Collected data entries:
****************
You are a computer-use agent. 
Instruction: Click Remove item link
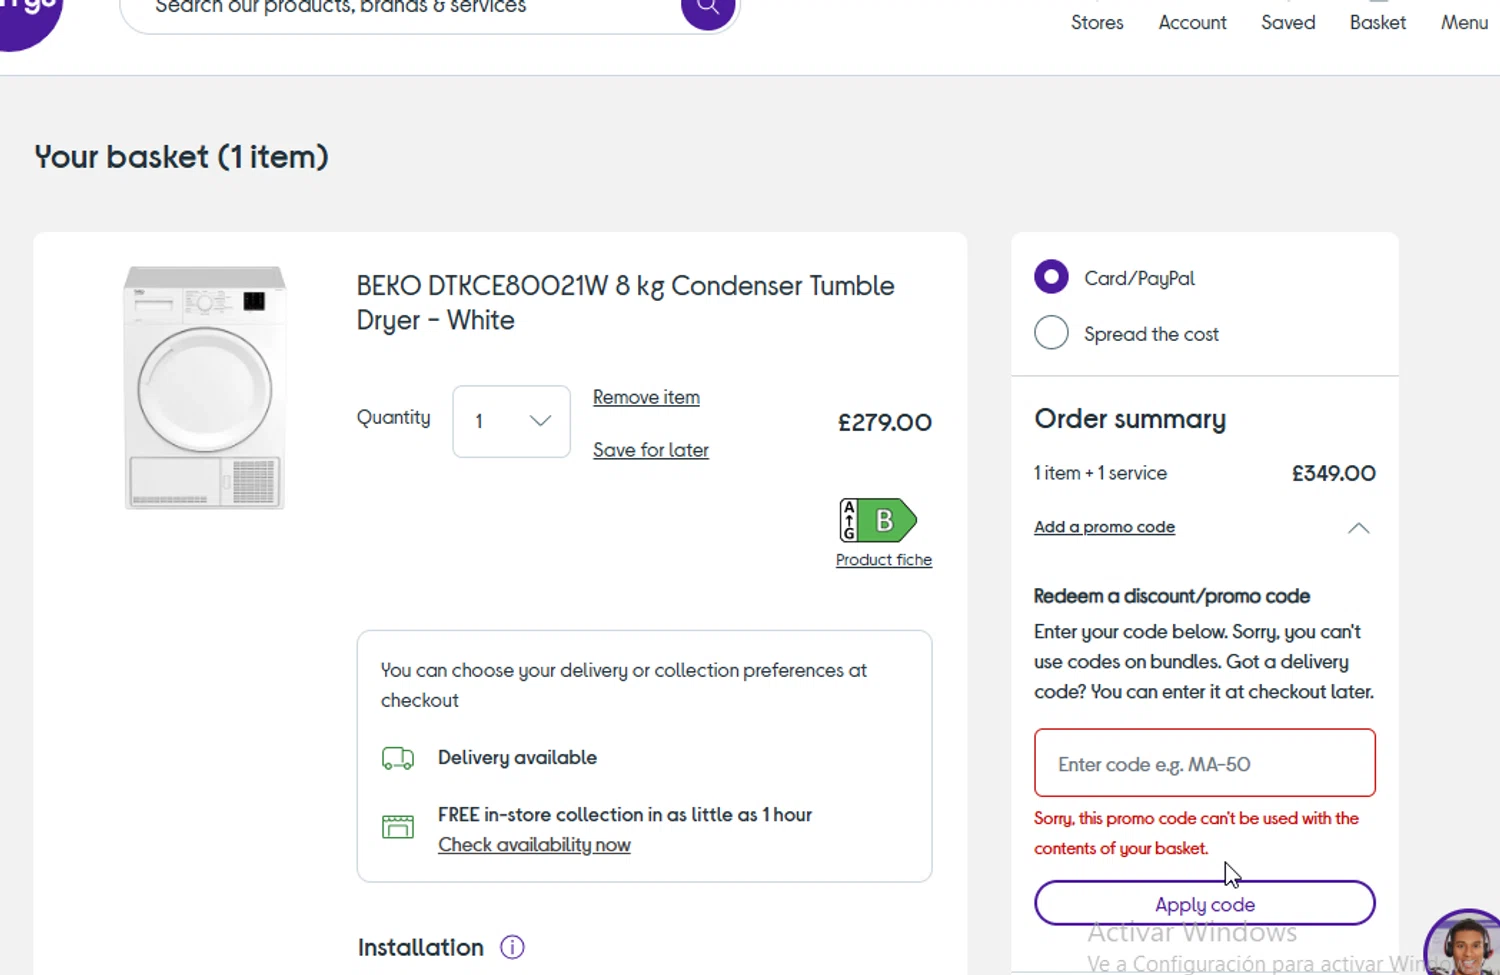coord(646,397)
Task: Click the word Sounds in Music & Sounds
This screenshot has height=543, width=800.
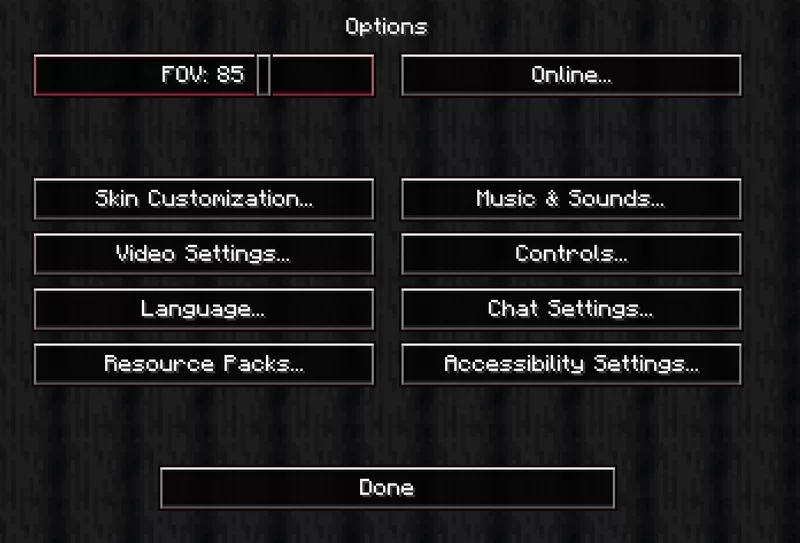Action: point(616,199)
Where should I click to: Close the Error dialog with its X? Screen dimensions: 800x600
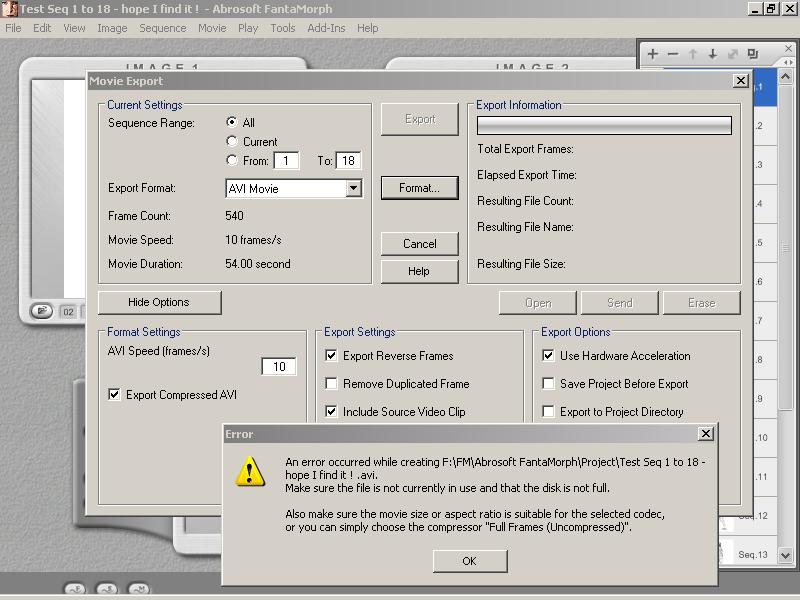[705, 434]
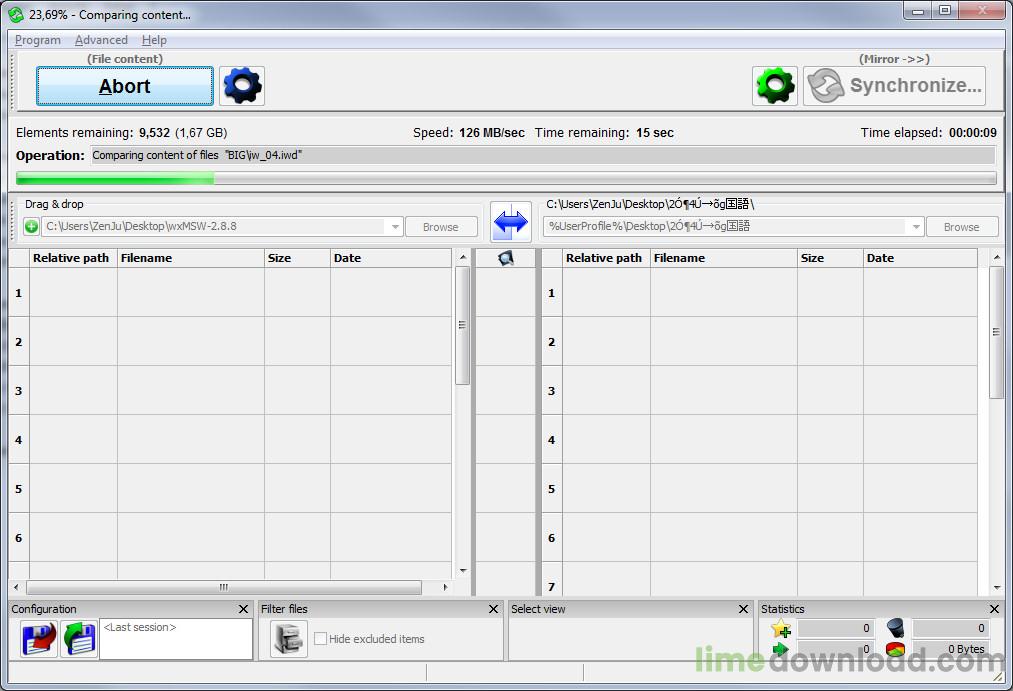Click the middle column category header icon
The image size is (1013, 691).
click(x=506, y=258)
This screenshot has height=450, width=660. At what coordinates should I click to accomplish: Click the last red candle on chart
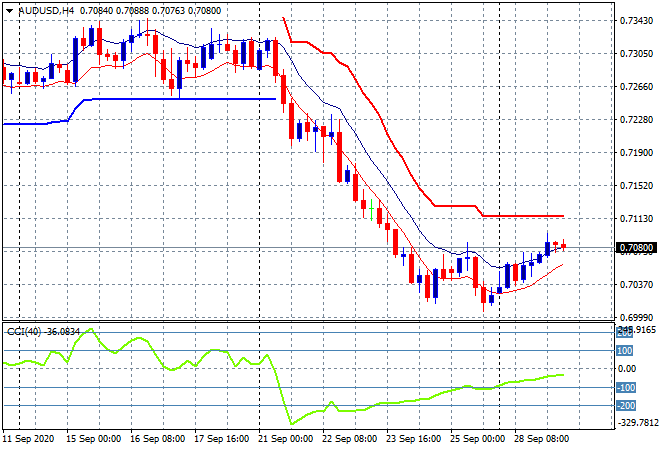pyautogui.click(x=564, y=245)
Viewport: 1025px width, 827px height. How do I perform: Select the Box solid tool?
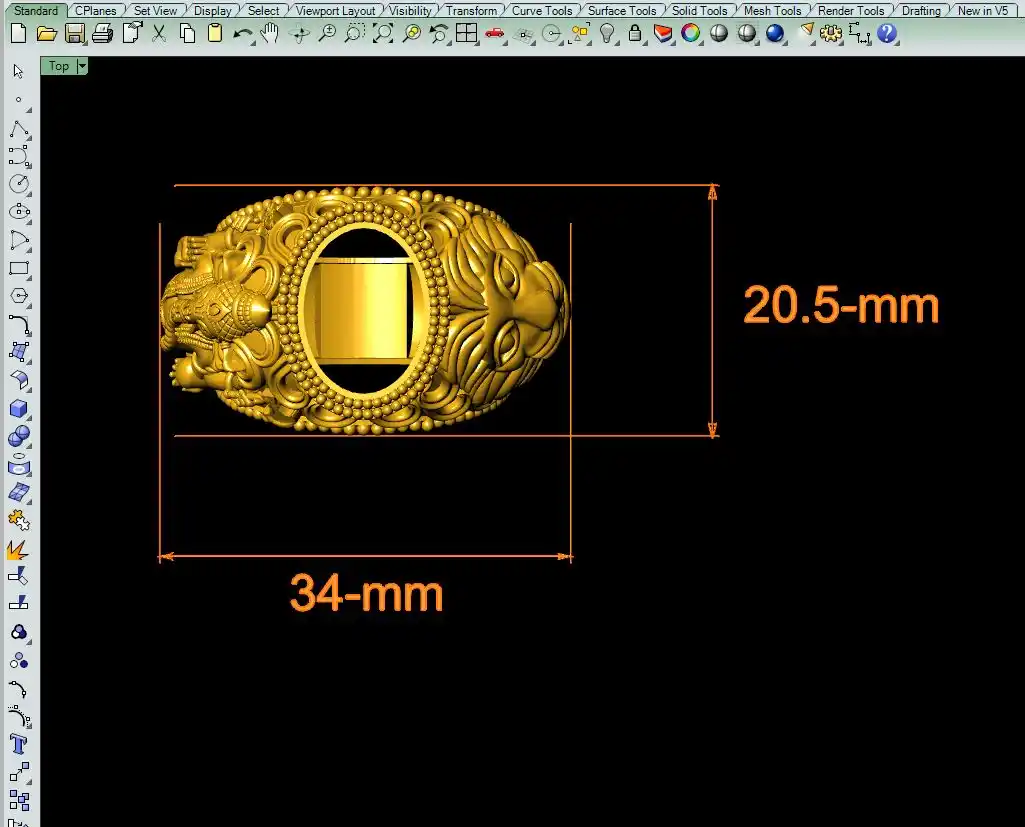19,408
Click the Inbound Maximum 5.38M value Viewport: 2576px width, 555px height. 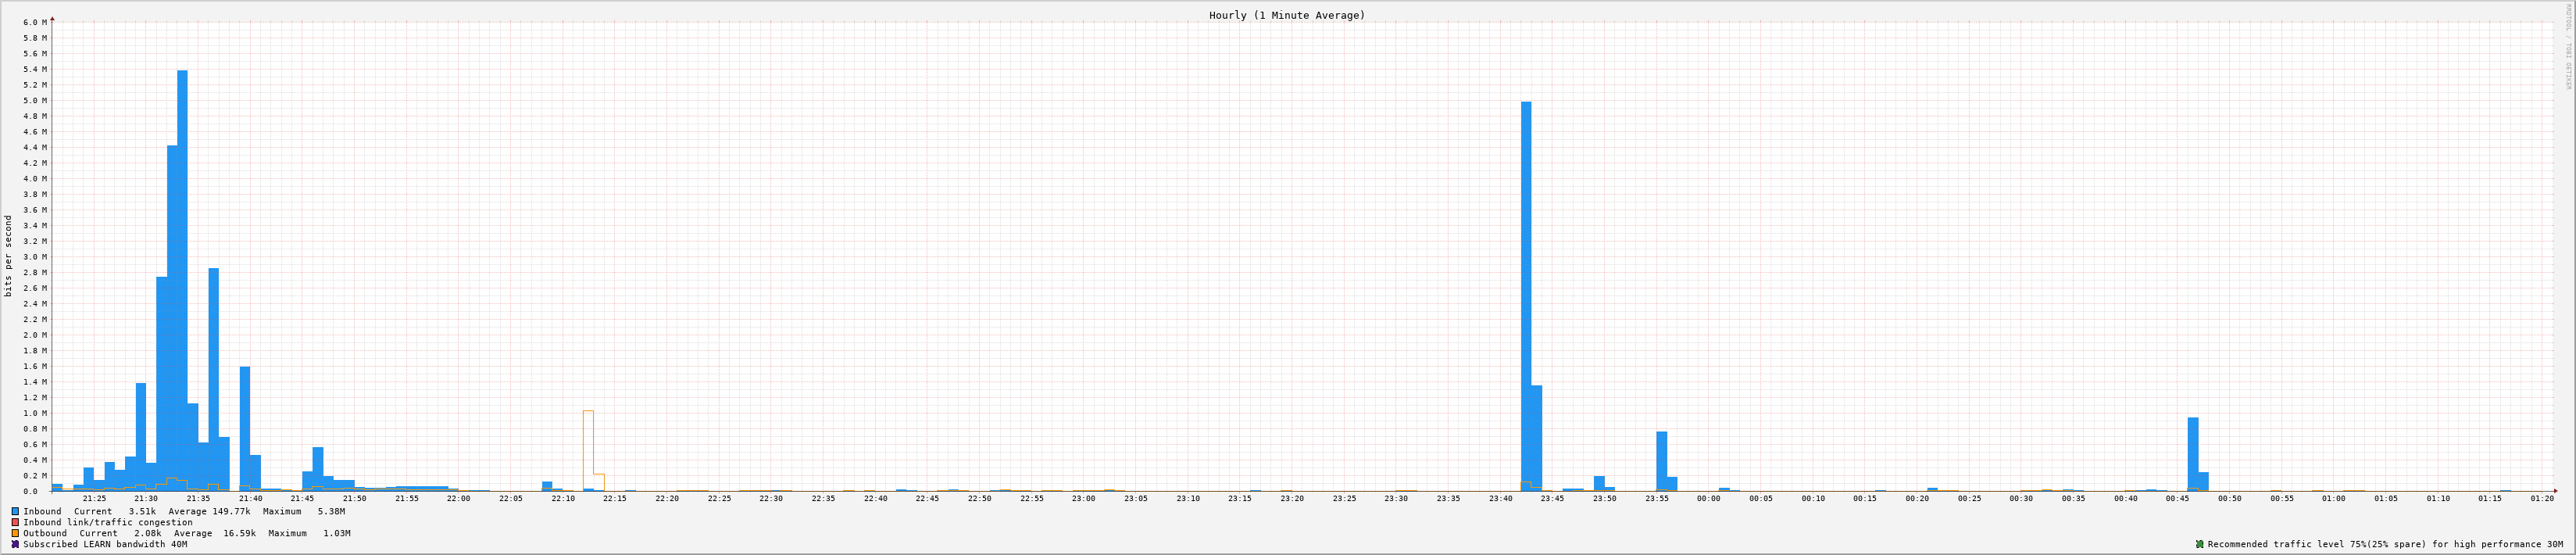[x=331, y=511]
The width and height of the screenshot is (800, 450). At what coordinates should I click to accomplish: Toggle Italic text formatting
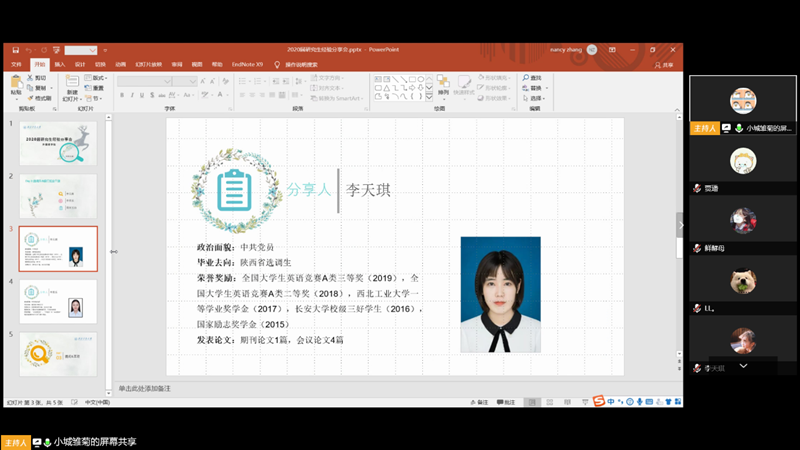click(x=133, y=96)
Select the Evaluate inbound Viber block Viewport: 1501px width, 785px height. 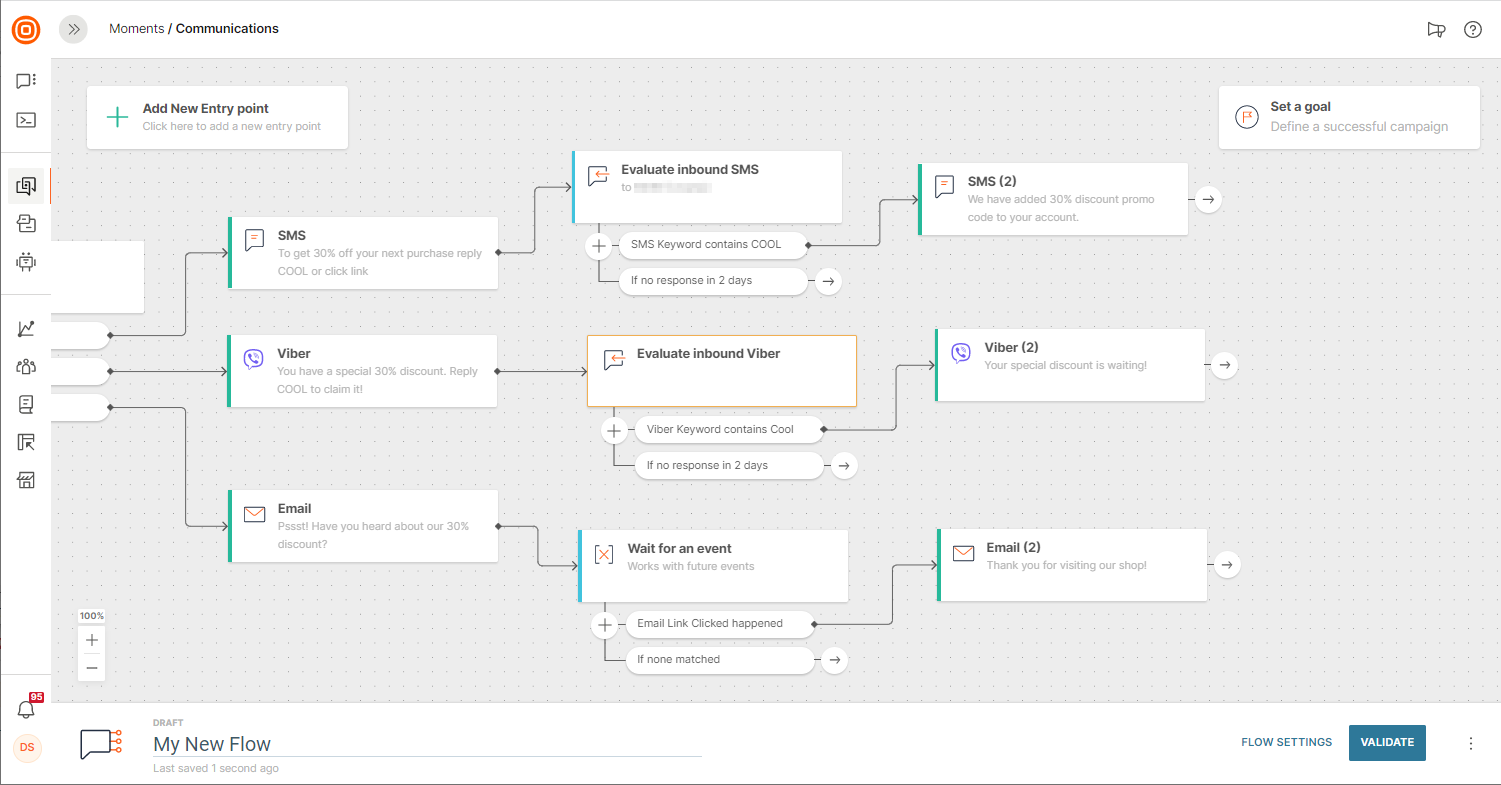(721, 370)
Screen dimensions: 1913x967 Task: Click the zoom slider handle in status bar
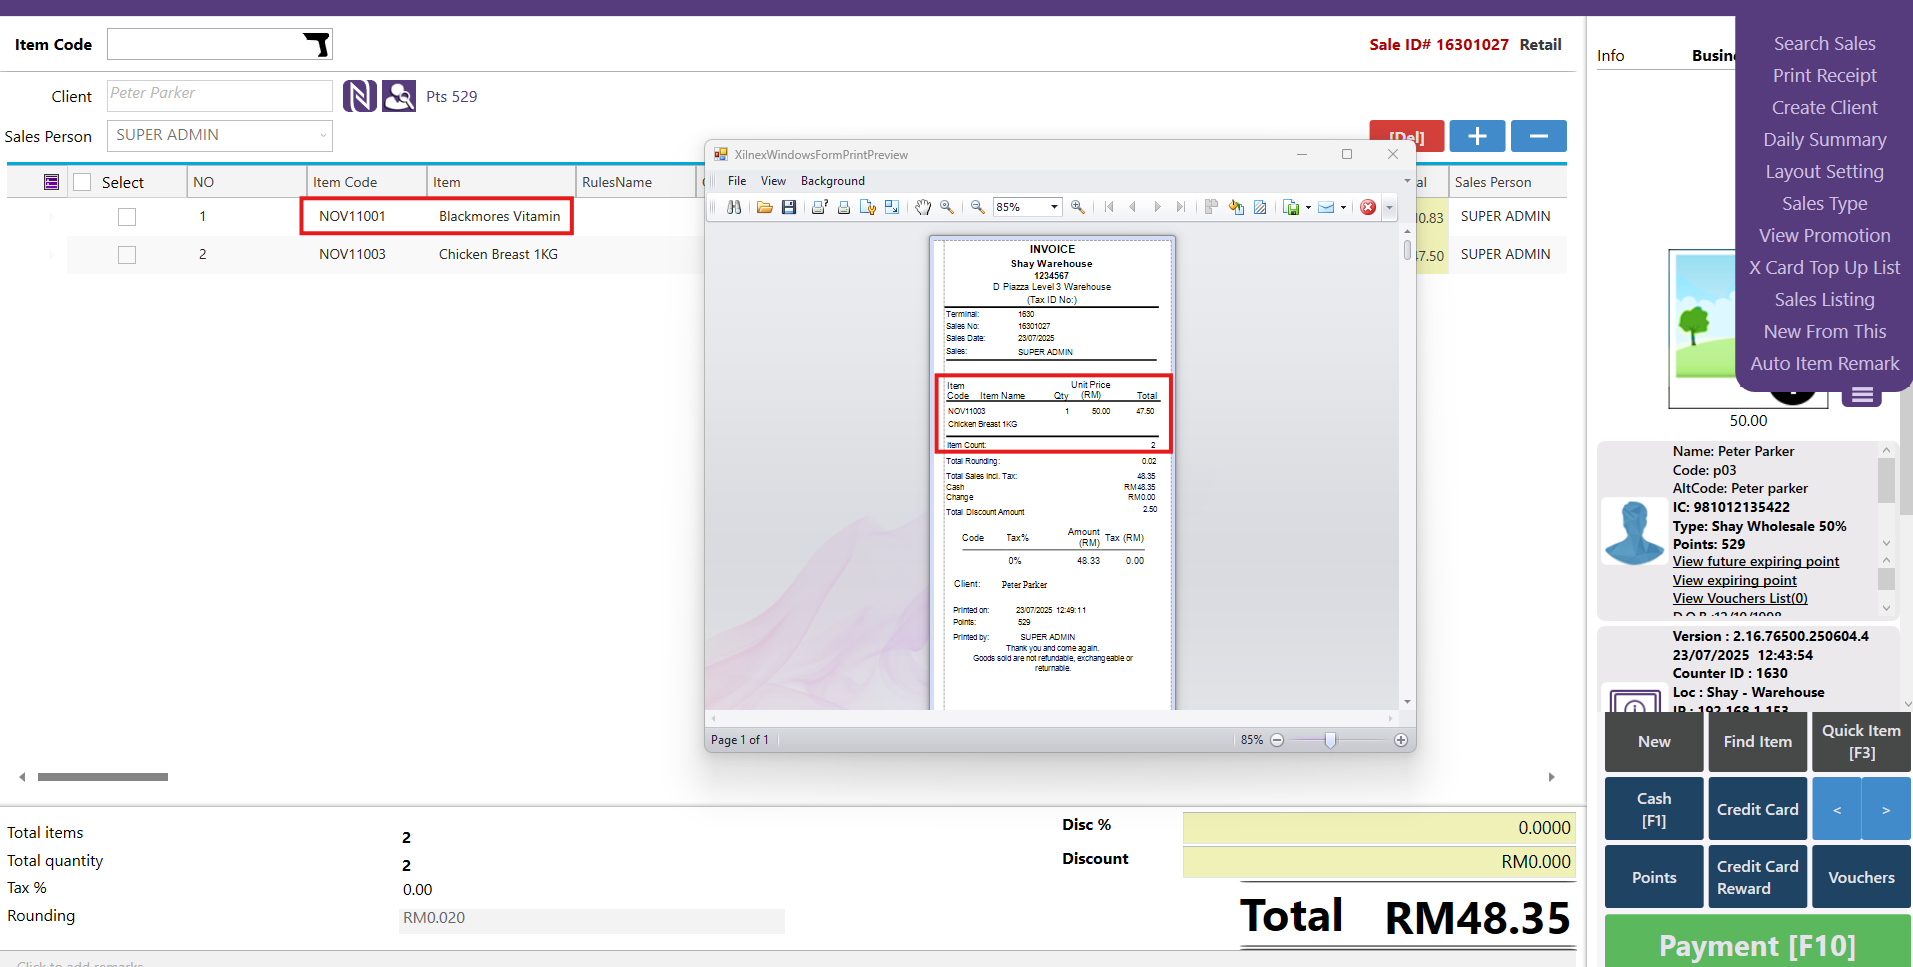[x=1330, y=740]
****************
Exercise: Would you reproduce the lines from the one with "Screen dimensions: 1913x967" through the final line of the data above, exactly and only those, without any pictures?

Answer for the task:
Screen dimensions: 1913x967 Task: Click the zoom slider handle in status bar
[x=1330, y=740]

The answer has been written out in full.